Several strategies have been proposed to prevent computer eye strain, including environmental factor modification and proper self-eye care by the worker.1 Visual problems such as eye strain and irritation can be usually solved by adjusting the physical and environmental setting where the computer users work. For instance, work stations and lighting should be arranged to avoid direct and reflected glare anywhere in the field of sight, from the display screen, or in the surrounding surfaces.1,10,11
A majority of the studies have additionally shown that the prevalence of eye strain is associated with an increase in the time spent on computers.16 The previous studies indicated that longer duration tends to have long-lasting visual complaints.17–21 One of the other significant strategies for reducing eye strain is to take regular rest breaks. Kevin Taylor of Niche Software Ltd conducted an overview of research on repetitive strain injury (RSI) and the effectiveness of breaks. The author looked at the effect of introducing supplementary breaks to a working regime and concluded that in addition to their positive effects on ratings of musculoskeletal discomfort, supplementary rest breaks also led to decreased levels of eye soreness and visual blurring.22 The effectiveness of micro-breaks or supplementary rest breaks has been studied in detail. The conclusions were that more frequent micro-breaks produced the greatest reduction in discomfort.23 However, it is questionable that how often breaks should be taken, especially by staff computer users in an educational sector to reduce eye strain. The timing of breaks needs to be carefully considered to be accepted by the stakeholders. Otherwise, staff computer users may face some barriers, including supervisors’ lack of awareness of eye strain. Therefore, staff may not be allowed to take rest breaks while using computer continuously for a long period. Thus, the involvement of the executive and relevant stakeholders is very important for developing the program to reduce eye strain.
A participatory approach is one of the strategies that has been applied to ensure the development of a sustainable health promotion program. This approach enables stakeholders to extend their understanding of problems and to formulate actions directed toward the resolution of these problems. Participants could make decisions about personal health behaviors, use of available health resources, and social health issues.24,25 Therefore, a participatory approach was used in this study in which enables staff computer users and other stakeholders to share their perceptions and ideas for developing the practical program in reducing eye strain.

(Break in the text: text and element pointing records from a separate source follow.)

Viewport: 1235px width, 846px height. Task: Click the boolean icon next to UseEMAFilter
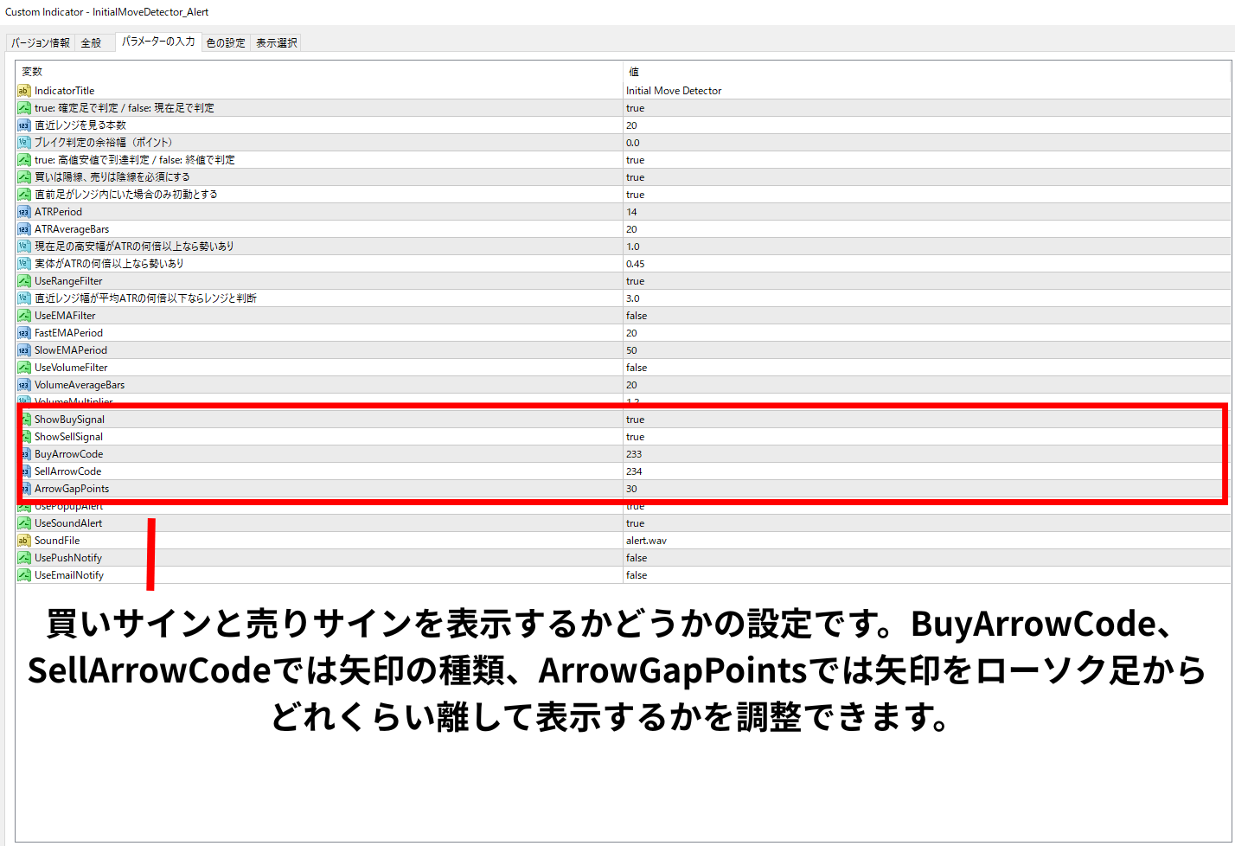tap(24, 316)
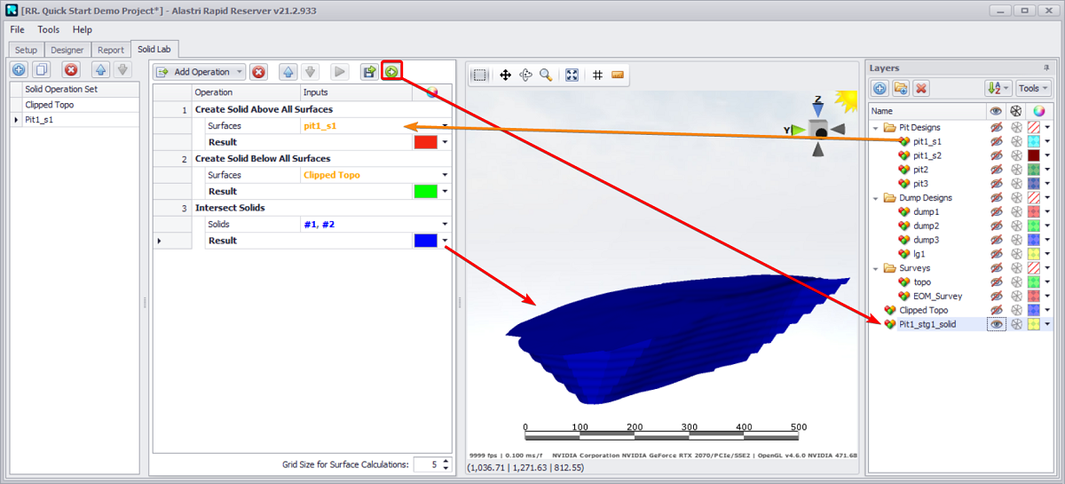This screenshot has height=484, width=1065.
Task: Click the Grid Size input field
Action: point(426,464)
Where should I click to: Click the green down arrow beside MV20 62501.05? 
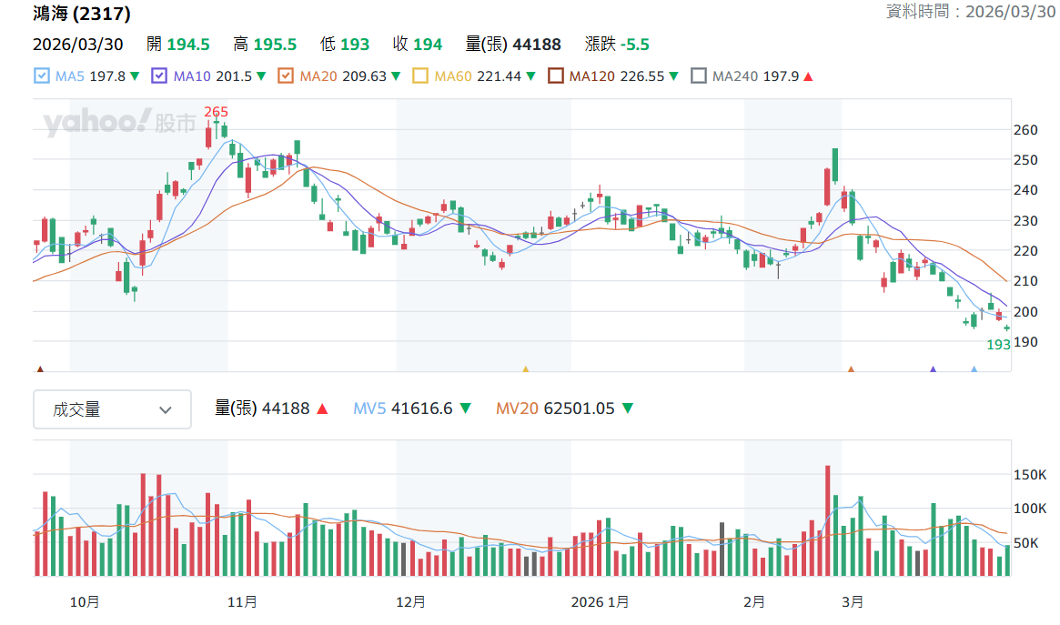coord(627,408)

Sukhothai Thammathirat Open University (STOU) was selected for this study due to the widespread use of computers in educational services throughout Thailand and beyond.26 In particular, the prevalence of high eye strain in STOU was 84.7%.10 The findings suggest that rigorous studies for the development of suitable program to reduce eye strain are needed.10 The main purpose of this study was to develop a participatory eye care (PEC) and assess the effectiveness of the program by comparing eye care knowledge, attitude, and practice (KAP), as well as eye strain symptoms in staff computer users.
The study used a two-phase mixed methods design.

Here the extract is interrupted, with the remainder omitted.